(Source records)
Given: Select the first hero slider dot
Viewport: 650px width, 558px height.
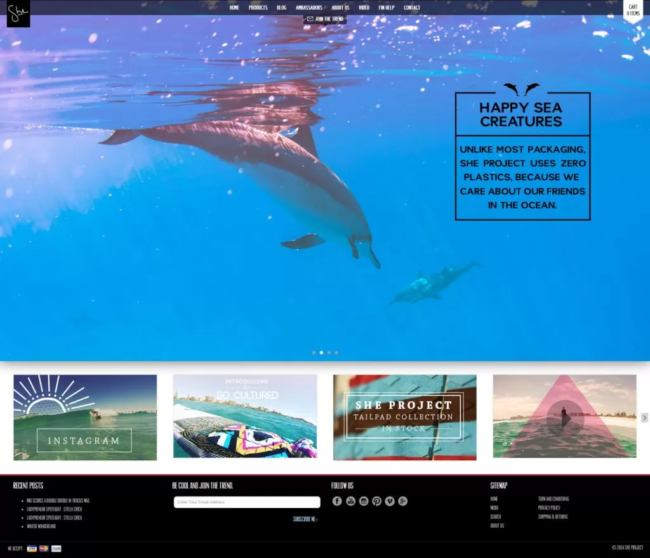Looking at the screenshot, I should pyautogui.click(x=314, y=352).
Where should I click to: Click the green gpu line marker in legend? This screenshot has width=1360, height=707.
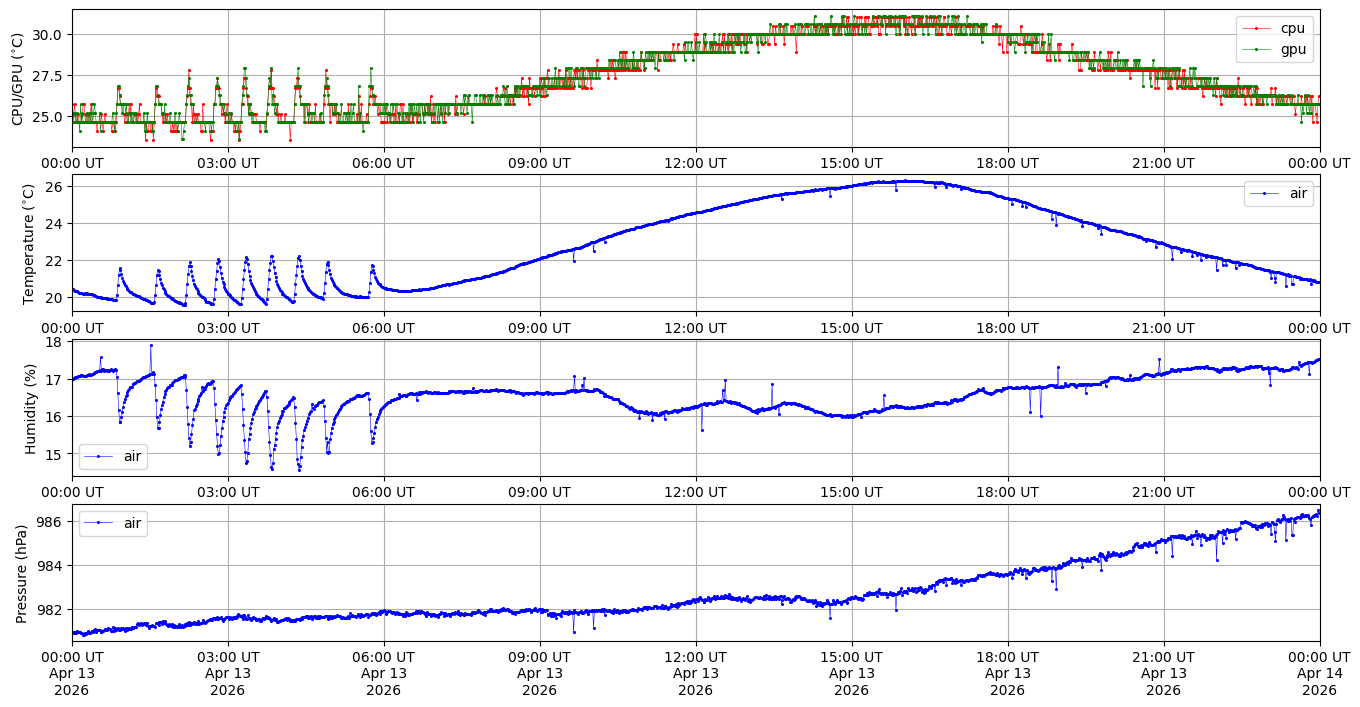pos(1258,48)
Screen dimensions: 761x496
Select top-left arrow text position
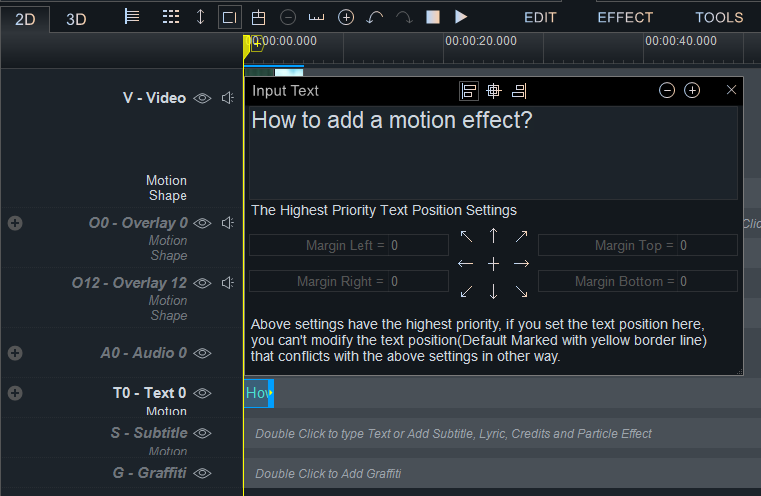click(x=466, y=236)
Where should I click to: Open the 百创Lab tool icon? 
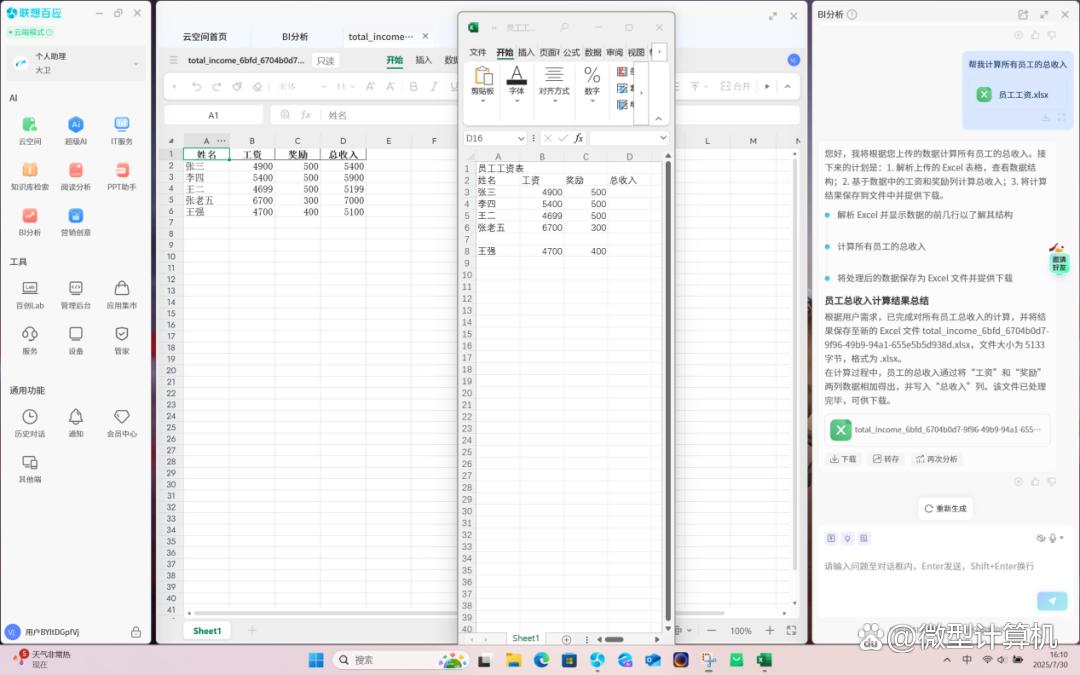point(29,289)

Work task — Each line from the one containing "Where should I click to: Click" through the last line above should be retyped exactly, and no other line. Any picture is to be left out.

Exercise answer —
Where should I click to: Click the green gpu line marker in legend? This screenshot has width=1360, height=707.
pos(1258,48)
Screen dimensions: 761x496
Select top-left arrow text position
click(x=466, y=236)
Where should I click to: Open the 百创Lab tool icon? 
point(29,289)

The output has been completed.